======== Supplied information
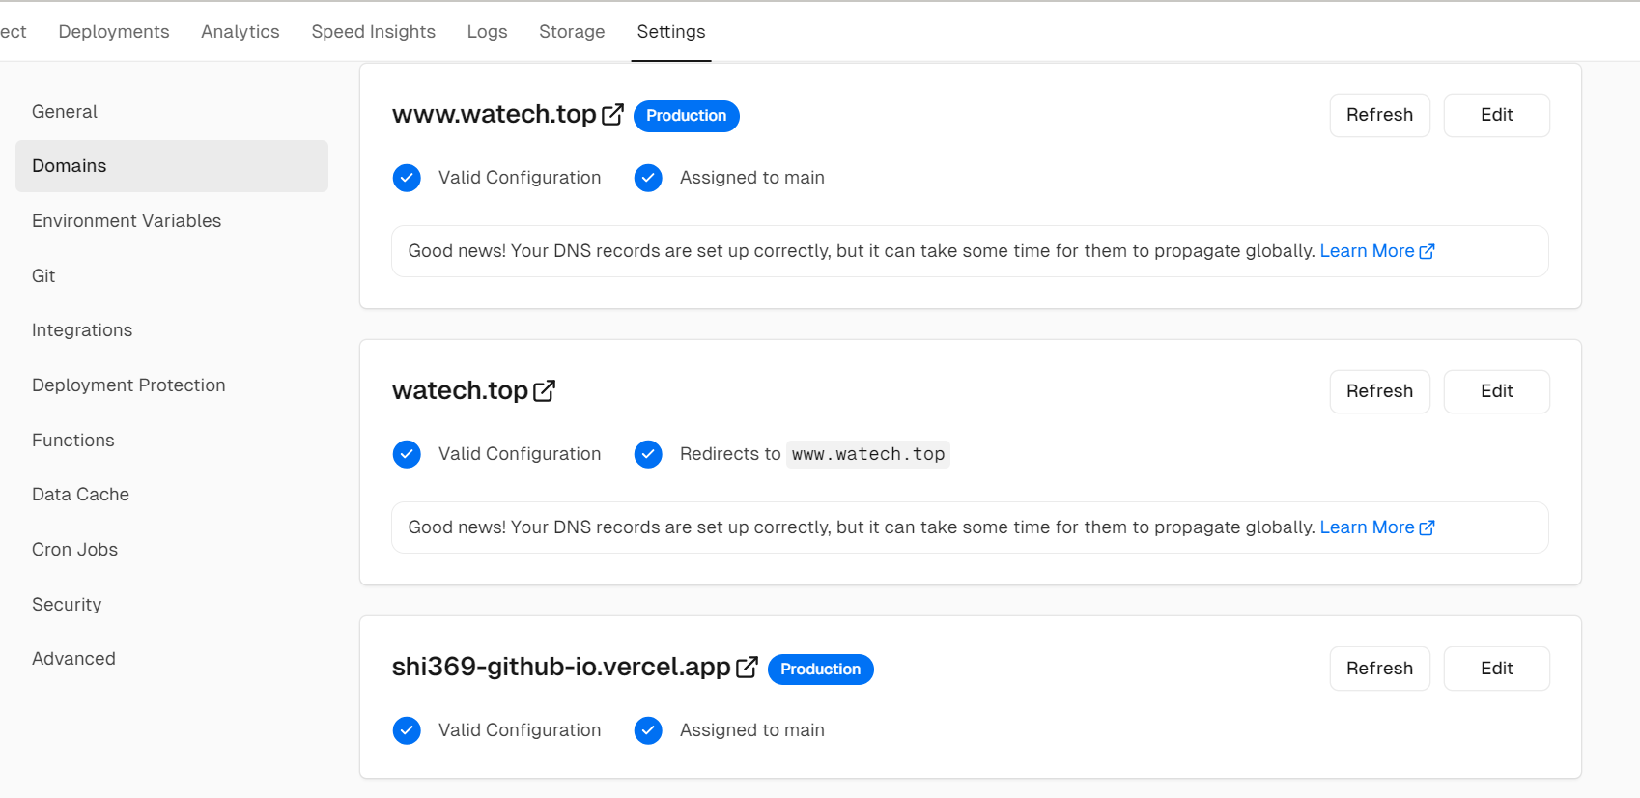This screenshot has height=798, width=1640.
Task: Click Redirects to checkmark icon for watech.top
Action: pyautogui.click(x=648, y=454)
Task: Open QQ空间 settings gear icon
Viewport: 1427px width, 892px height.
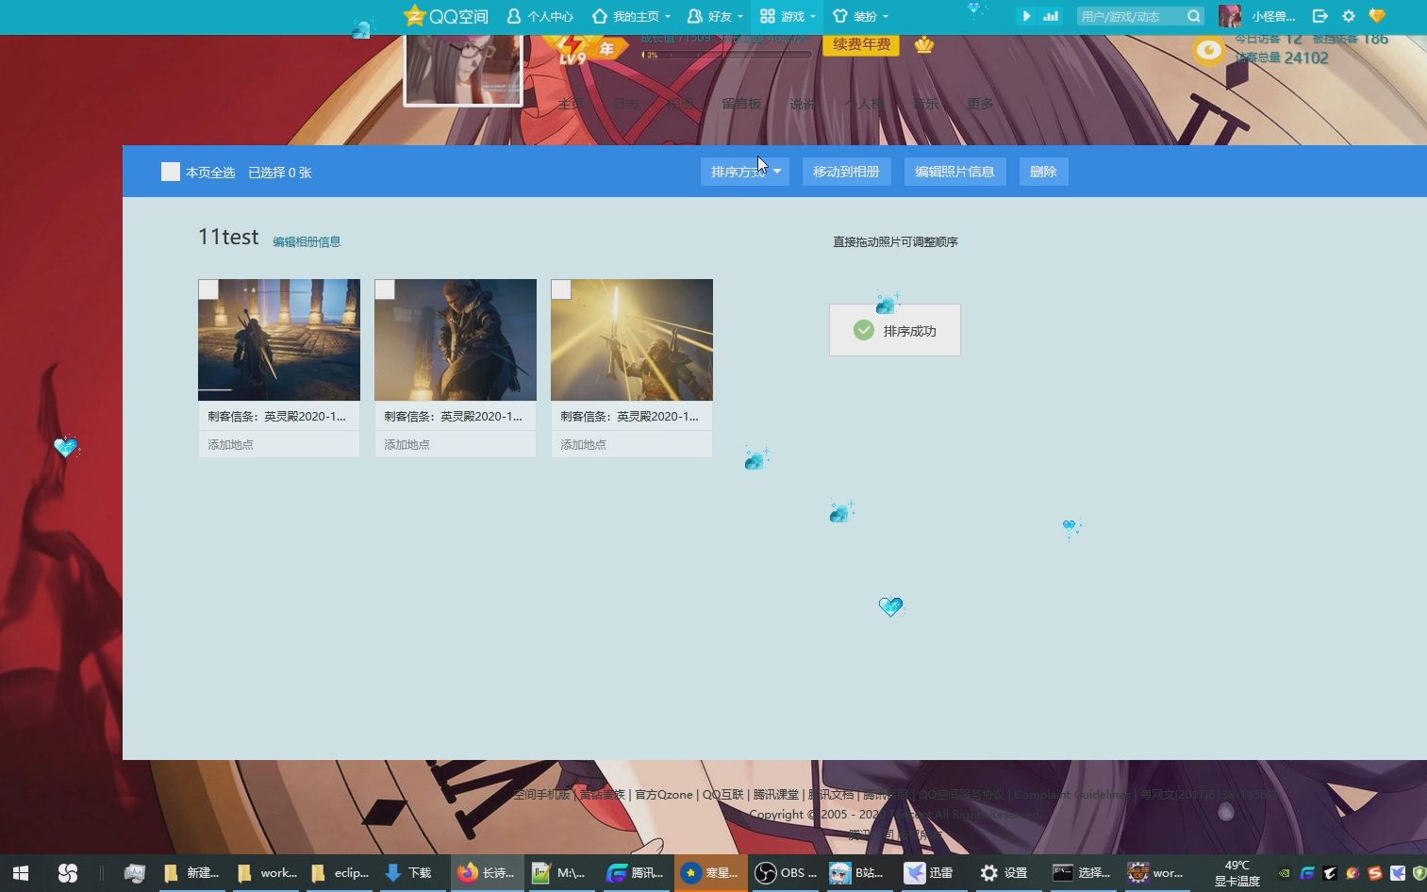Action: (x=1349, y=16)
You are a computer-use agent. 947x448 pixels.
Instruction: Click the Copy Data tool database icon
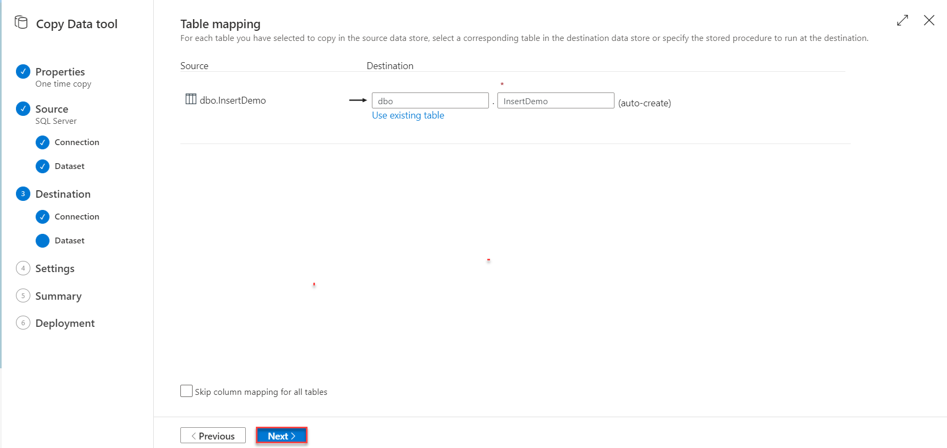click(21, 22)
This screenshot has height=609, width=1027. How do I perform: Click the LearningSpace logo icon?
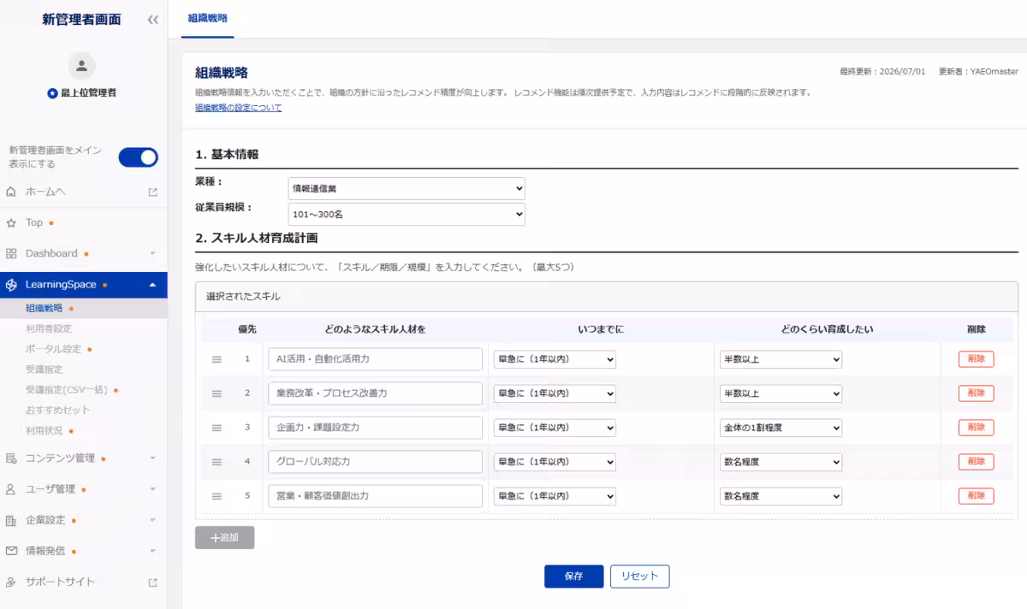(11, 285)
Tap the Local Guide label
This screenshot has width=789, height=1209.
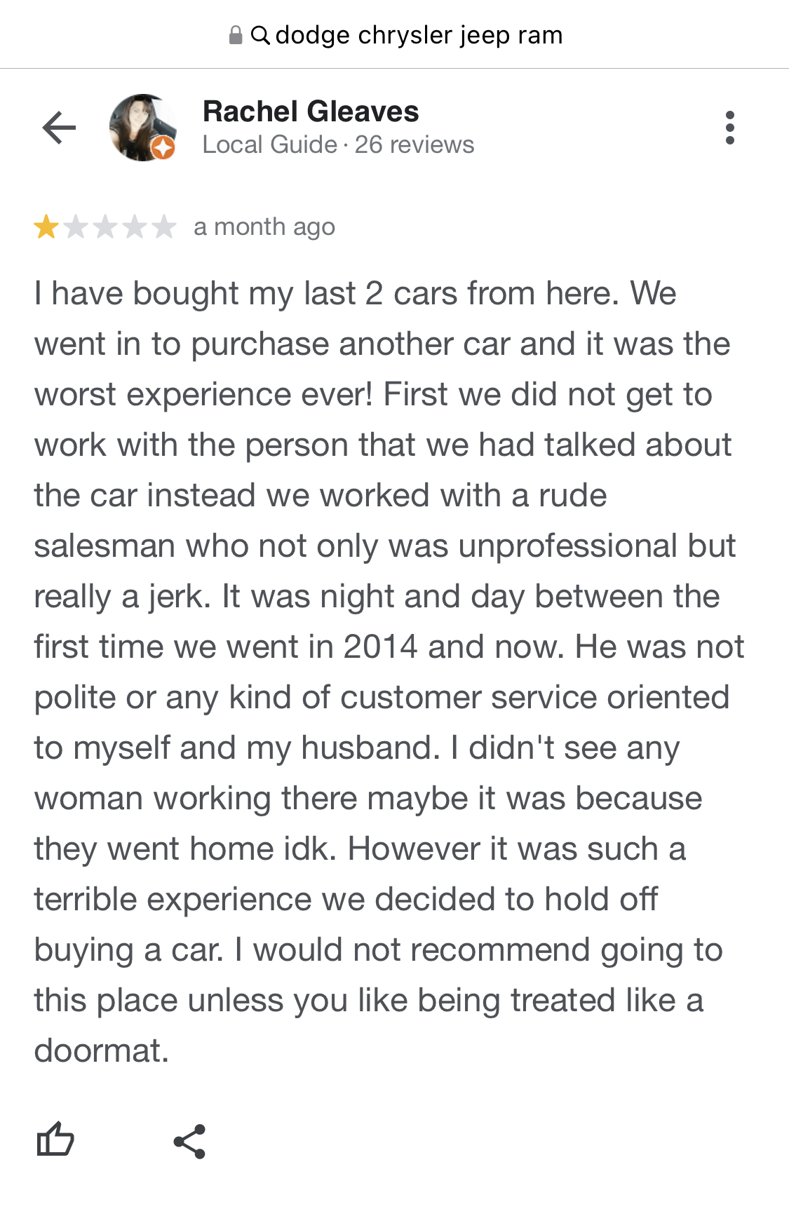click(270, 144)
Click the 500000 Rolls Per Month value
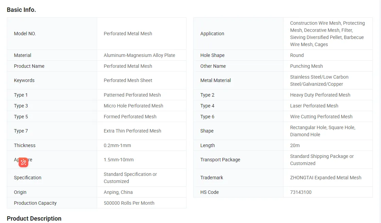This screenshot has height=223, width=381. tap(129, 203)
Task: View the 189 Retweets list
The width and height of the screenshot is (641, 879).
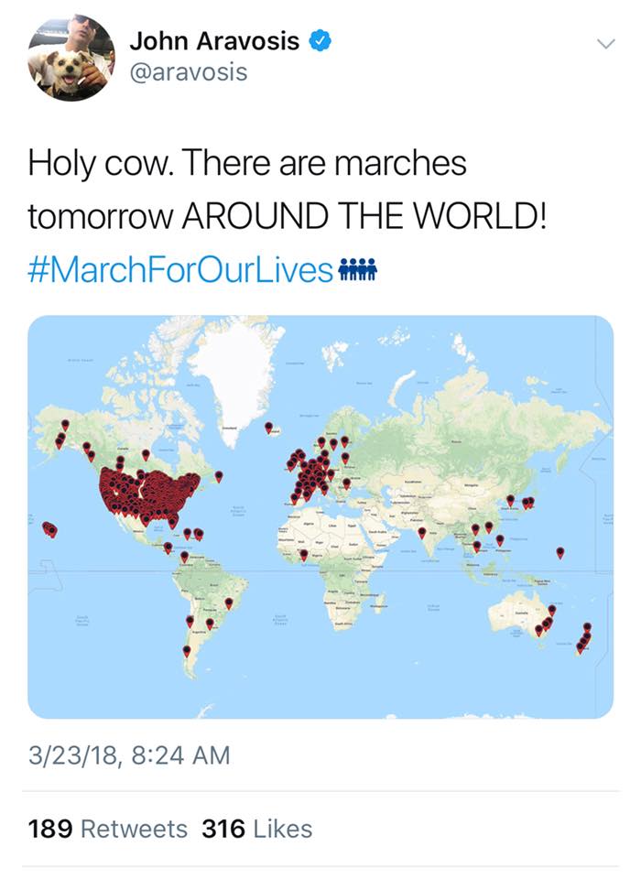Action: tap(107, 829)
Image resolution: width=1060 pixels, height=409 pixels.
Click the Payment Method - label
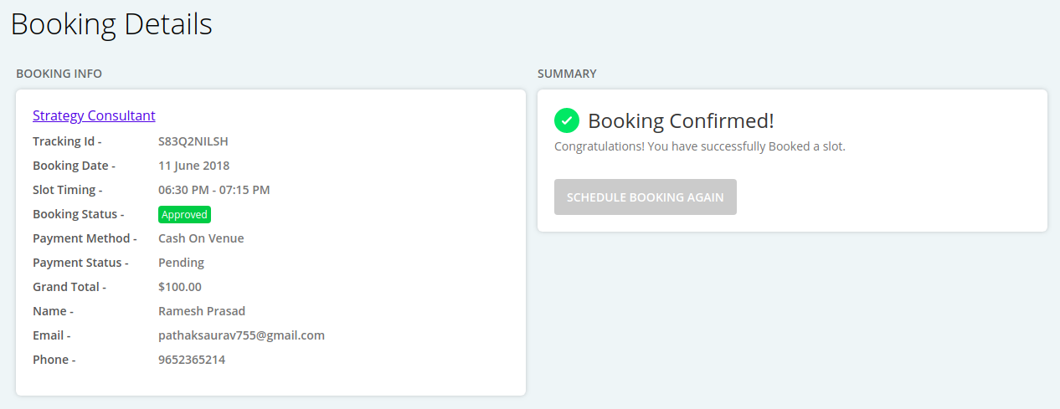(85, 238)
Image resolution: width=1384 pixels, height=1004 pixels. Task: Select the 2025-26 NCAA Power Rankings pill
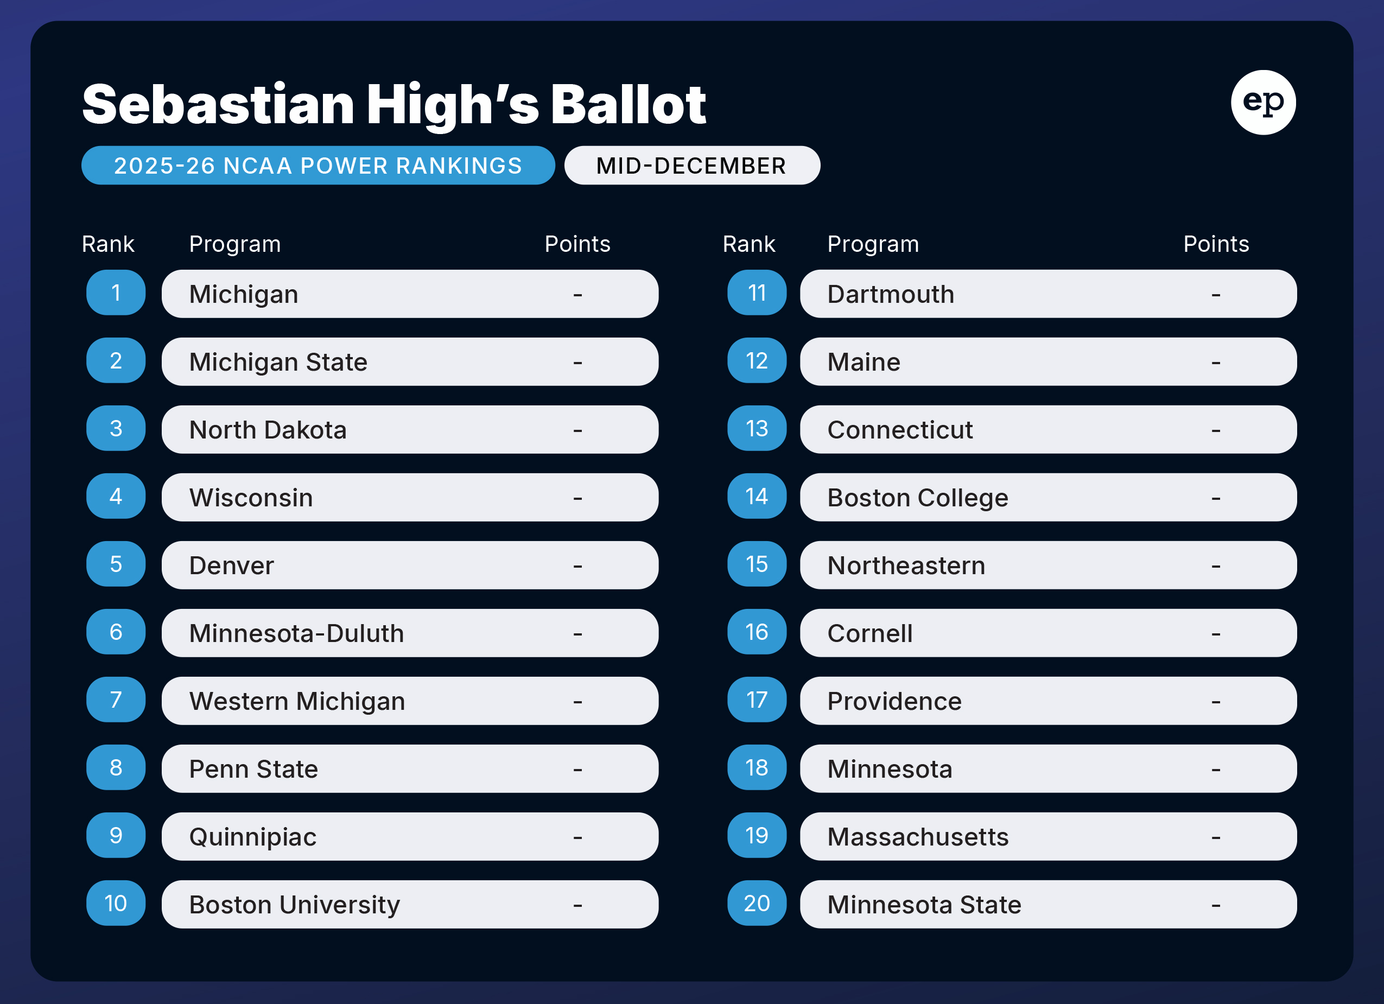(x=318, y=165)
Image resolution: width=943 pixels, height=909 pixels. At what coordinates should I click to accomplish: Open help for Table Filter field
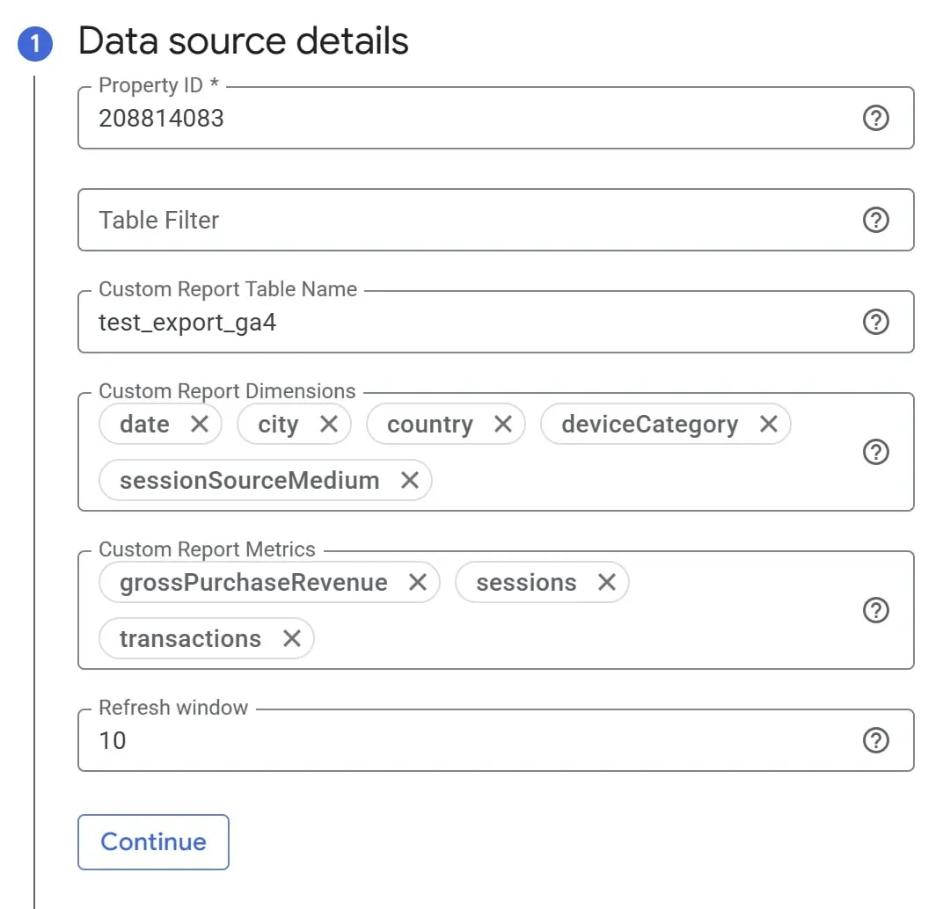pos(875,220)
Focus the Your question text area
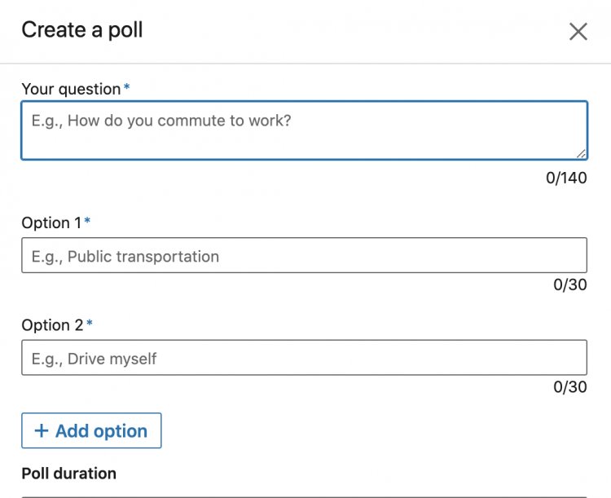 point(305,130)
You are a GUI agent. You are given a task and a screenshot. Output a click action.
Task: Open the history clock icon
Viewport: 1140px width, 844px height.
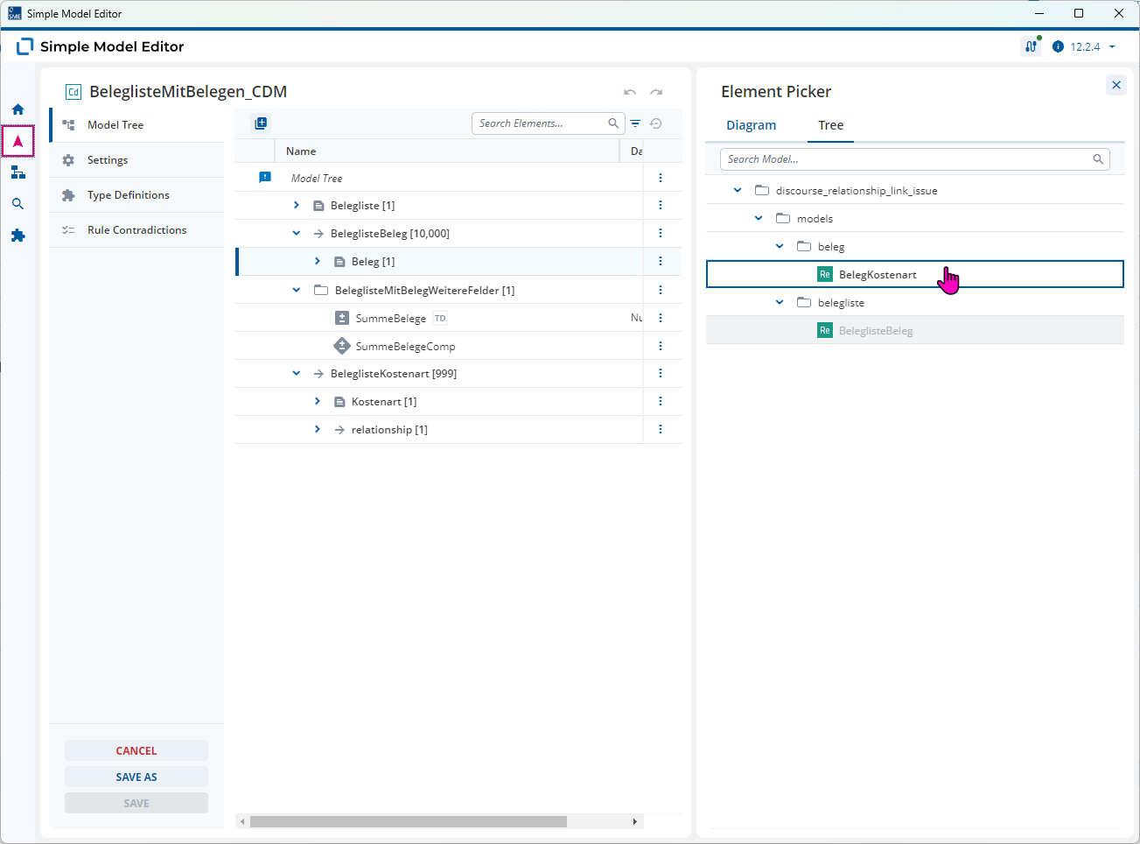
================
What you are asked to do ▸
Give the number of lines in the entries that contain the word "agent", without any other words.

Output below ▸
2